Lebendiger Adventskalender: Festival der Drehorgelspieler
Wann lässt es sich besser helfen als in der Vorweihnachtszeit? „Brieselang hilft“ hat deswegen im Dezember 210 Geschenktüten für einsame Senioren und 27 Großpakete für die Tafel gepackt. Detlef Luther: „Wir wissen, dass es einige bedürftige Brieselanger gibt, die es sich nicht trauen, zur Tafel zu gehen. Auch sie haben wir besucht, um ihnen eine Überraschung vorbeizubringen.“
Die Brieselanger haben sich außerdem dafür eingesetzt, als „Wunscherfüller“ die Herzenswünsche von Brieselanger Kindern zu erfüllen, die ansonsten kein Geschenk bekommen hätten.
Der Höhepunkt der gebündelten Hilfsaktionen war aber sicherlich das Festival der Drehorgelspieler, das am 14. Dezember als Höhepunkt des „lebendigen Adventskalenders der Gemeinde Brieselang“ veranstaltet wurde. Ab 15 Uhr konnten die Besucher auf dem Kirchengelände der Gemeinde Brieselang den Klängen gleich mehrerer Drehorgelspieler lauschen.

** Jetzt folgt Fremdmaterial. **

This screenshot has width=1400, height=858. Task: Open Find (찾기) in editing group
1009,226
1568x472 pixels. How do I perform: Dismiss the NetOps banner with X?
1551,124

Detlef Luther: „Es gibt nicht mehr besonders viele Drehorgelspieler in Deutschland. Man kennt sich, es gibt sogar eine gemeinsame Whats-App-Gruppe. Als die Kollegen gehört haben, dass es um Spenden für krebskranke Kinder geht, sind sie alle ohne Gage angereist.“
So auch Detlef und Vera Strecker aus der Gegend um Königs Wusterhausen: „Wir spielen auf einer historischen und auf einer modernen Drehorgel. Die historische wird noch über Rollen mit dem Liedgut bestückt. Die Rollen weisen Löcher in langen Papierstreifen auf, die die Ventile der Orgel öffnen und so den Klang bestimmen. Oft befinden sich gleich mehrere Lieder auf einer Rolle. Jede Rolle spielt so etwa zwölf bis dreizehn Minuten Musik. Die moderne Drehorgel steuert die Ventile elektrisch. Auf ihr sind etwa 300 Lieder hinterlegt.“
Aus dem Löwenberger Land stammen Bert und Kerstin Rudolf. Sie spielten auf einer historischen Drehorgel der Firma Raffin, die noch Register zum Ziehen hat – wie eine Orgel in der Kirche. Kerstin Rudolf: „Wir spielen sonst auf Stadtfesten oder in Altersheimen. Gern sind wir auf Drehorgelfesten unterwegs und reisen dabei bis nach Norwegen oder Ungarn. Ich habe als Kind viel gesungen, schaffte es aber nicht, ein Musikinstrument zu erlernen. Da ist die Drehorgel perfekt. Man muss nur aufpassen, dass man die Kurbel im richtigen Tempo dreht, sonst leiert die Musik. Das Wort ‚Leierkasten‘ ist deswegen auch eher ein Schimpfwort für uns.“
Detlef Luther eröffnete das Festival mit „Ave Maria“, anschließend spielten auch die anderen Drehorgeln. Eine Premiere war dabei der Auftritt von Vera Luther, die das allererste Mal öffentlich an der Kurbel stand: „Ich hätte nie gedacht, dass man einmal im Alter zum Hobby kommt, Leierkasten zu spielen. Aber wenn der eigene Mann so verrückt ist, was soll man denn sonst machen?“
Für die Besucher gab es auch noch einen Auftritt des Pianisten Francois Planiol. Sie konnten außerdem einen riesigen begehbaren Weihnachtsbaum samt Sitzbank und Krippe im Inneren bestaunen. Und es gab gegen Spende auch noch Weihnachtsschmuck zu kaufen. Detlef Luther: „Am Ende kamen 566,81 Euro zusammen.“ Das Geld ging an den Verein „Kolibri Hilfe für krebskranke Kinder Deutschland e.V.“.
Woher nimmt Detlef Luther seine Motivation zum Helfen? Dazu sagte er: „Mir wurde in meinem Leben nie geholfen. Ich weiß, wie schwer es ist, in schlimmen Zeiten etwas allein schaffen zu müssen. Helfen kommt aus meiner Biografie.“ (Text/Fotos: CS)
Dieser Artikel stammt aus „Unser Havelland“ Ausgabe 190 (1/2022).